I am still struggling with scipy.integrate.quad.
Sparing all the details, I have an integral to evaluate. The function is of the form of the integral of a product of functions in x, like so:
Z(k) = f(x) g(k/x) / abs(x)
I know for certain the range of integration is between tow positive numbers. Oddly, when I pick a wide range that I know must contain all values of x that are positive - like integrating from 1 to 10,000,000 - it intgrates fast and gives an answer which looks right. But when I fingure out the exact limits - which I know sice f(x) is zero over a lot of the real line - and use those, I get another answer that is different. They aren't very different, though I know the second is more accurate.
After much fiddling I got it to work OK, but then needed to add in an exopnentiation - I was at least getting a 'smooth' answer for the computed function of z. I had this working in an OK way before I added in the exponentiation (which is needed), but now the function that gets generated (z) becomes more and more oscillatory and peculiar.

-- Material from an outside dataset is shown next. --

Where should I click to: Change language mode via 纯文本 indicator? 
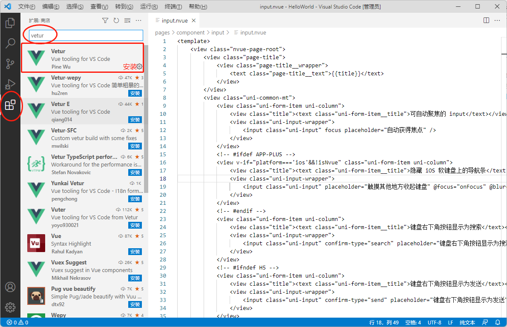(x=468, y=322)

Any idea what is happening here? I know this code comes from an old Fortran library, so there must be some known issues, but I can't find references.
Here is the core code:
def normal(x, mu, sigma) :
return (1.0/((2.0*3.14159*sigma**2)**0.5)*exp(-(x-
mu)**2/(2*sigma**2)))
def integrand(x, z, mu, sigma, f) :
return np.exp(normal(z/x, mu, sigma)) * getP(x, f._x, f._y) / abs(x)

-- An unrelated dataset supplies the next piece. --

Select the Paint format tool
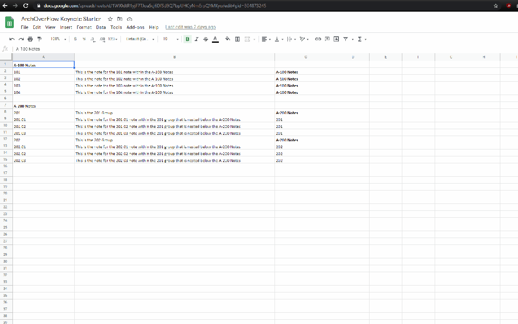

for _z in range (int(z_min), int(z_max) + 1, 1000):
z.append(_z)
pResult = quad(integrand, lb, ub,
args=(float(_z), MU-SIGMA**2/2, SIGMA, X),
points = [100000.0],
epsabs = 1, epsrel = .01) # drop error estimate of tuple
p.append(pResult[0]) # drop error estimate of tuple
By the way, getP() returns a linearly interpolated, piecewise continuous,but non-smooth function to give the integrator values that smoothly fit between the discrete 'buckets' of the histogram.
As with many numerical methods, it can be very sensitive to asymptotes, zeros, etc. The only choice is to keep giving it 'hints' if it will accept them.